Directions: Search the records for the word "target" and pick out every line that has it.

Recorded data:
=== Section Start ===

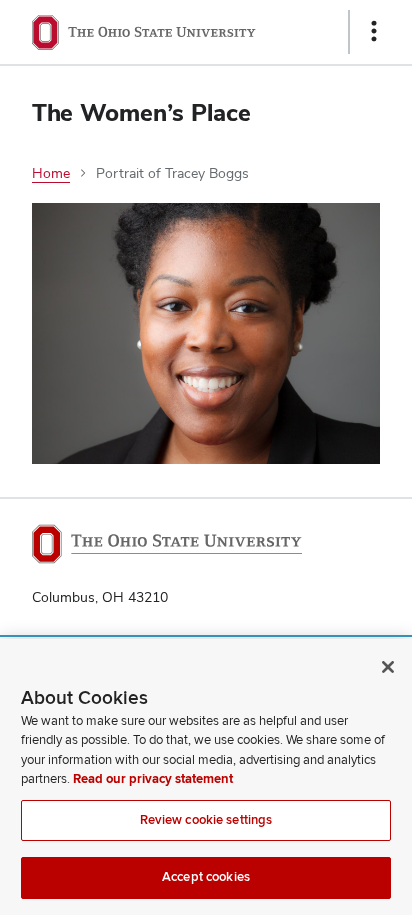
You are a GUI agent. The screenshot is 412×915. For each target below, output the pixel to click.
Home (51, 173)
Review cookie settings (206, 820)
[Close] (388, 667)
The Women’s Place (141, 112)
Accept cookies (206, 877)
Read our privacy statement (153, 779)
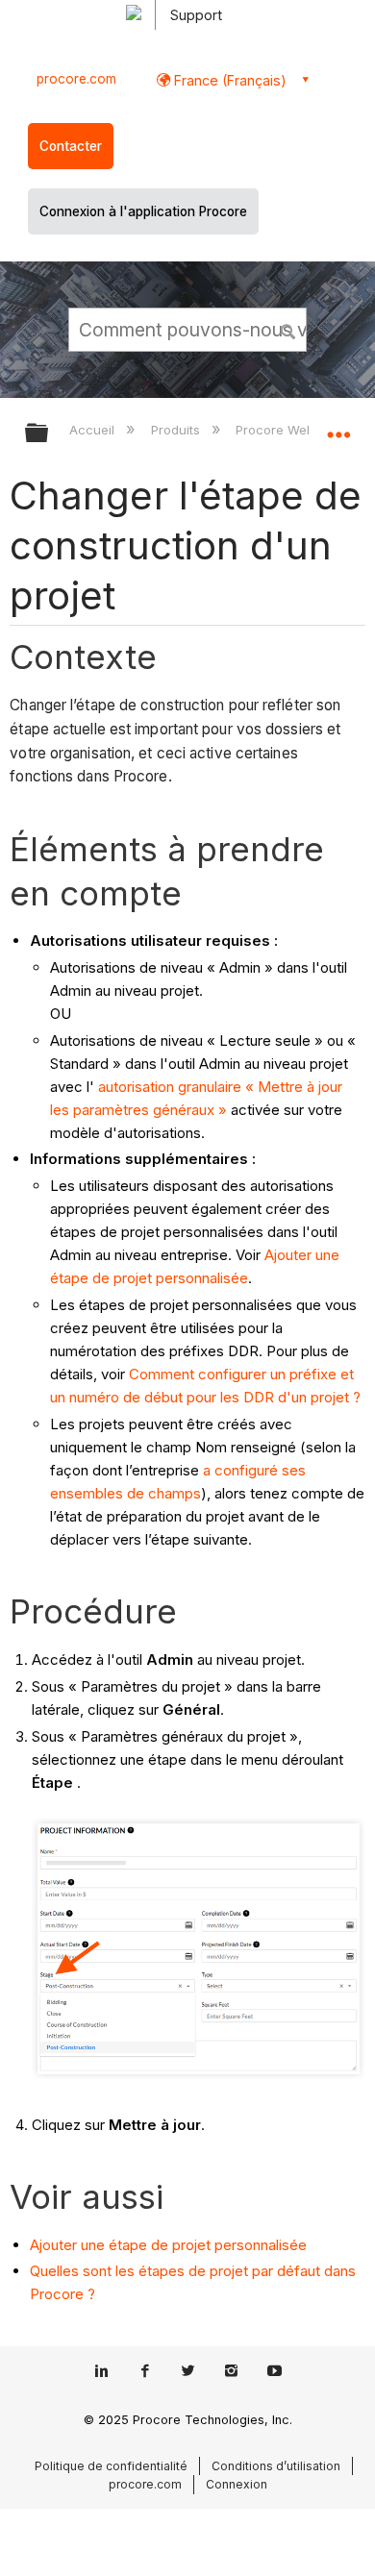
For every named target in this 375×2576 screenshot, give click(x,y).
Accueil (93, 429)
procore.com (76, 79)
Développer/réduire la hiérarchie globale (49, 434)
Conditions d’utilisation (276, 2466)
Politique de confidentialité (111, 2466)
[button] (288, 328)
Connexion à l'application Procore (143, 211)
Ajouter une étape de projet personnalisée (168, 2245)
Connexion (236, 2484)
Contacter (70, 146)
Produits (177, 429)
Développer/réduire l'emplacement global (338, 426)
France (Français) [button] (228, 80)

=== Section End ===

Exercise output:
You are a GUI agent. The screenshot is 412×915. For each target below, output the pixel to click.
For every named target in this 375×2576 screenshot, give click(x,y).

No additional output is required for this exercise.